In the pharmaceutical industry, many laboratories have always carried out device tests in varying degrees. Mostly, the device manufacturer's instructions or routines anchored in the device software were used. However, it is advisable to define a uniform qualification concept and to provide structured and traceable documentation.
Device qualification, also called system qualification: As part of the qualification of equipment and systems is checked whether the device with the technology used for the intended task is suitable and working properly. In pharmaceutical analysis qualifications are standard for working in compliance with GMP guidelines. The implementation must be laid down in written procedural and work instructions, SOPs. The SOPs should explain all processes in a clear and structured manner and, where possible, resort to risk-based approaches.
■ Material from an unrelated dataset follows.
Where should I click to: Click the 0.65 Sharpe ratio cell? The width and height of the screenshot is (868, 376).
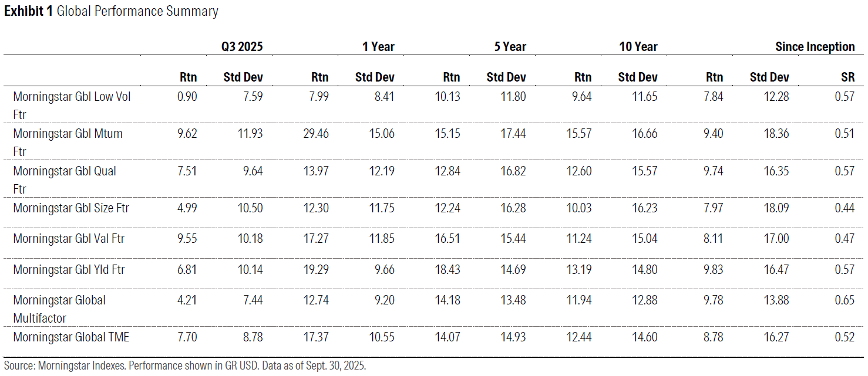pos(845,300)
To ensure correct analysis and product results, device qualification is enormously important. The regulatory authorities attach increasing importance to this area. Thus, the manufacturers of devices are forced to make substantial contributions to the individual steps.
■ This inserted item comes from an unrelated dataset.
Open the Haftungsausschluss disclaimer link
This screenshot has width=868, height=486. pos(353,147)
Design Qualification (DQ) defines the functional and operational specifications of the device. The requirements may not be forgotten from registration documents. Based on this, the corresponding offers will be obtained. By comparing your own requirements (URS User Requirement Specification, specifications) you can already decide here whether the device to be procured will be a good or bad choice. Many companies already carry out risk analyzes in the DQ phase, which then also feed into the following phases: DQ, IQ, etc.;
The DQ is in a condition of incompletion until a purchase decision is made. However, often serves as an advance selection of suitable suppliers.
There may well be situations in which a supplier audit is recommended, for example, when complex or very specific issues are required, and a related development effort is necessary.
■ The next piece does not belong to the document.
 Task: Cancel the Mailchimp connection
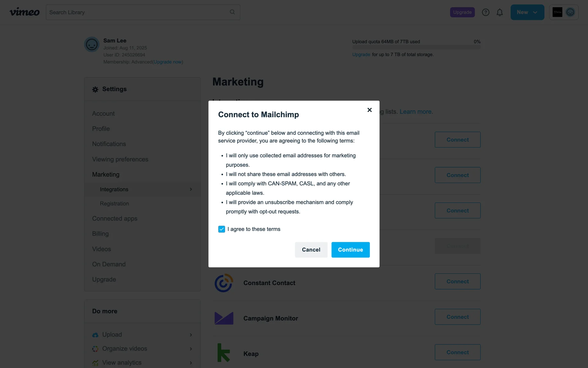(311, 250)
DQ should always be made by the user. As a source of information always existing documentation of individual manufacturers can be used, but moreover it is imperative to define your own requirements exactly.
The IQ documents that the delivered device complies constructively with the specifications of the order.
The device will be installed according to a pre-defined IQ plan and each step will be documented. The specifications for the IQ can be standardized very well, since normally all laboratory devices follow a certain sequence. It is advisable to arrange the documents in advance with the buyer in order to take account of in-house control parameters.
The following criteria are clarified at an IQ:
As part of the Operational Qualification, proof is provided that a device works in the selected work environment according to the User Requirement Specification (URS or RS) / specifications. If the device is to be used for many different applications, the cost of testing can be very extensive. In order to keep this effort as low as possible, the documentation must be coordinated with the user in advance. If necessary, a Factory Acceptance Test (FAT) can be additionally demanded and implemented for a smooth OQ implementation. As a result, calibration intervals, maintenance and cleaning instructions are also discussed in the OQ and later specified in a maintenance qualification. In the OQ you should also consider whether a minimum requirement of critical spare parts is kept in stock.
Within the PQ, the documented proof is provided by the user in accordance with the specifications of a PQ plan that the required services for a defined task are provided by the device under real conditions. In the case of complex devices, the concept of system suitability is often synonymously used, while in simple laboratory devices such tests can be omitted, and the qualification is generally completed with the successful completion of the OQ. The frequency of testing depends not only on the stability of the equipment, but also on all components of the system that can influence the analysis results. 1. Defining the performance criteria and test methods. 2. Determine the critical parameters. 3. Defining the test areas. 4. Release of the device for laboratory use. Within the scope of the PQ, it may be necessary to carry out a computer validation. This is however carried out separately. Ideally, the software developer / manufacturer certifies a validation. The software should be delivered and installed correctly (IQ), critical functions were tested (OQ) and the computer-controlled system works as expected (PQ).